Reilly and School Nutrition Coordinator Stephanie Joyce, who tried to think of ways to reduce the waste, praise Constantine for his ingenuity.

“We’ve done all we can to educate the students that they have to take a fruit or vegetable. But when we put an apple on their tray, they’re like, well, I don’t want it. But our hands are tied. The federal program that we are funded by, we have to comply by those rules,” Reilly said. “So we were actually really happy when he called us because there’s not a lot we can do about it. Andrew said this is wrong, and we know that but we have to do what we have to do.”

Before giving Constantine the green light, Reilly first checked with the state Department of Education Child Nutrition Program, which ended up approving the arrangement, Reilly said. Phone calls to the program’s coordinators went unreturned by deadline.

Joyce, the school nutritionist, said some people are skeptical that Constantine is giving the fruit to 4-H animals, but she says to them, “Well, yeah, but it was going to go in the trash.
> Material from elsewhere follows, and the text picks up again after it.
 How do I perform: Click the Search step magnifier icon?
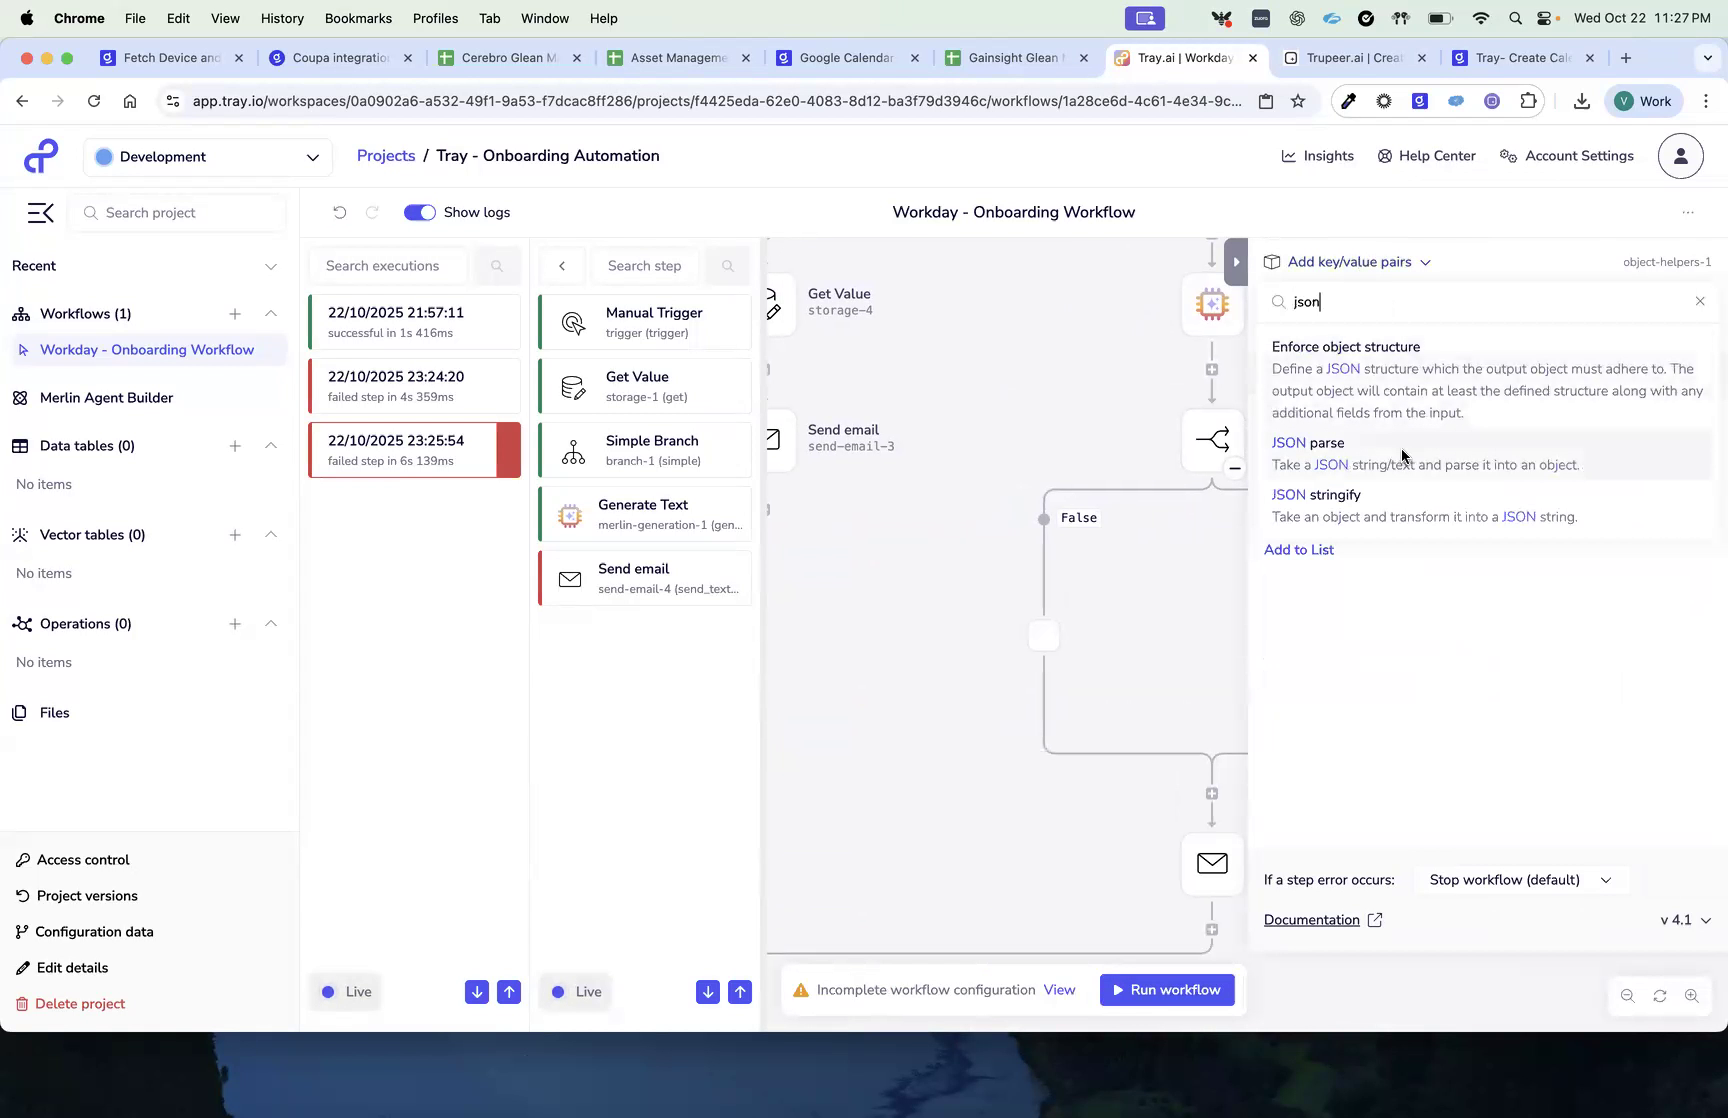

I’m not happy it’s going in the trash, but I’m happy it’s being used somewhere at least.”

Like Reilly, Joyce believes there’s little to be done to alter the federal program to prevent the waste, “but we do give this feedback to the state and they’re aware that this is happening, and they’re also happy that a student is trying to do something positive,” Joyce said.

Advertisement

With the collection effort under way now for more than a month, Constantine said some students are catching on, but others are still throwing their unwanted fruit in the trash.
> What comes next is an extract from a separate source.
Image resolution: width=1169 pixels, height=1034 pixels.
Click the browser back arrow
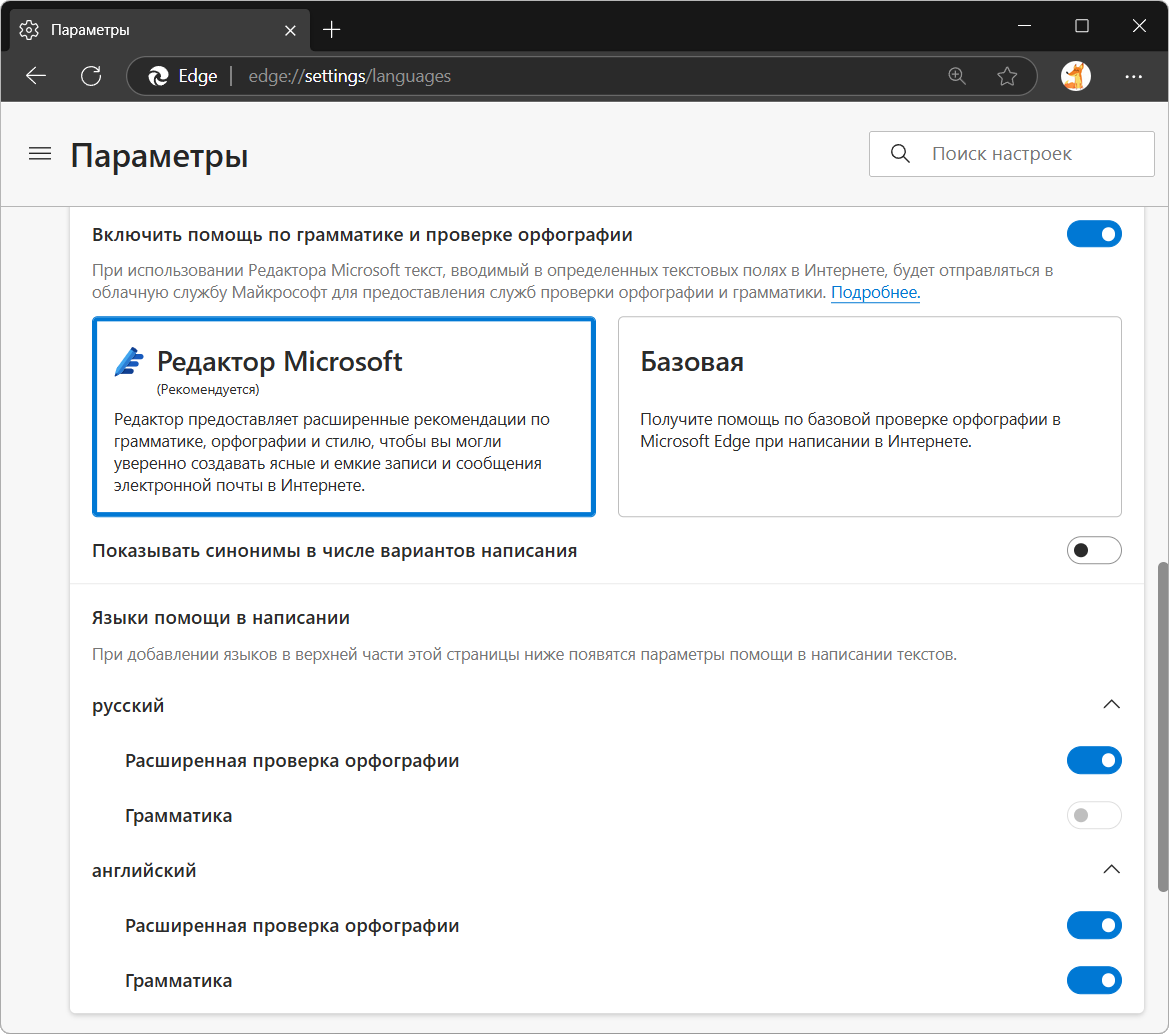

“While we get quite a bit, I’d say a big majority still isn’t making it into the collection bins by far,” Constantine said.

And the fruit that ends up at the farms? The horses and pigs that partake are benefiting mightily, Constantine reports. With the heavy doses of Vitamin C from all that fruit, there are no symptoms in the animals of cold and flu.

“The animals? How do they like them?” Constantine said. “From what they tell me, they love ’em.”